River in Western Canada

Graham Creek, a tributary of the Souris River, is a stream that flows from Saskatchewan near Maryfield into Manitoba where it meets the Souris River on the west side of Melita, Manitoba. The Souris River, in turn, drains into the Assiniboine River, which is part of the Red River drainage basin in a region called the Prairie Pothole Region of North America. That region extends throughout three Canadian provinces and five U.S. states. It is also within Palliser's Triangle and the Great Plains ecoregion.

==Stream course==
Graham Creek starts about 11 kilometres south of Maryfield, near Highway 600. From there, the stream heads towards the Manitoba border in a south-southeast direction where it crosses the border from Saskatchewan into Manitoba under the exact spot where Saskatchewan Highway 13 becomes Manitoba Highway 2. It continues in a south-southeast direction crossing Road 345 west of Tilston. Near the intersection of Road 256 and Road 445, it heads east along 445 until it meets the Souris River at Melita.

DATA BELOW:

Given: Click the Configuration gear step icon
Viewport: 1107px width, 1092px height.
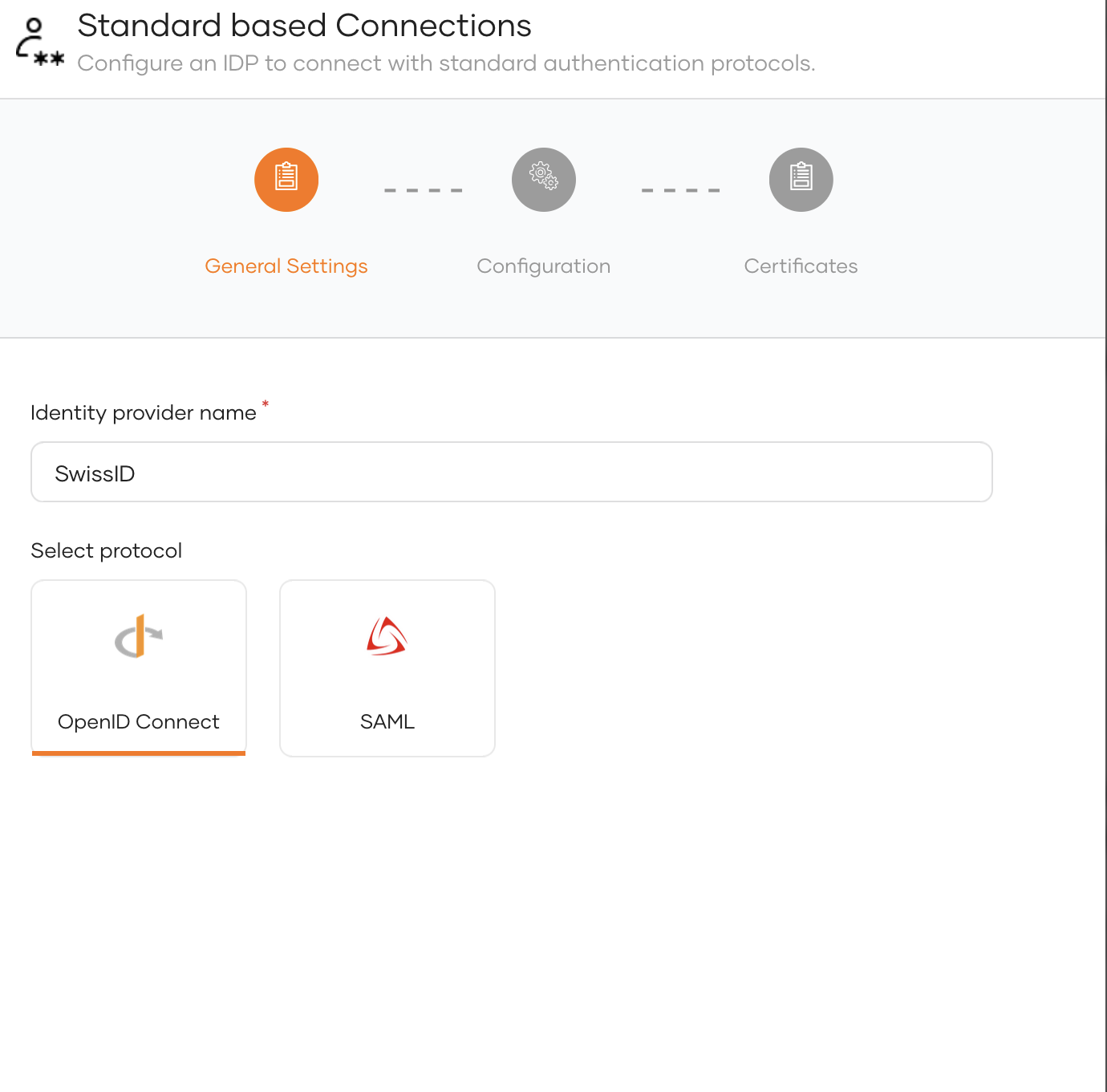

ACTION ITEM: List every numbered highway or road that the Graham Creek text above mentions.

TASK RESULT: Highway 600, Saskatchewan Highway 13, Manitoba Highway 2, Road 345, Road 256, Road 445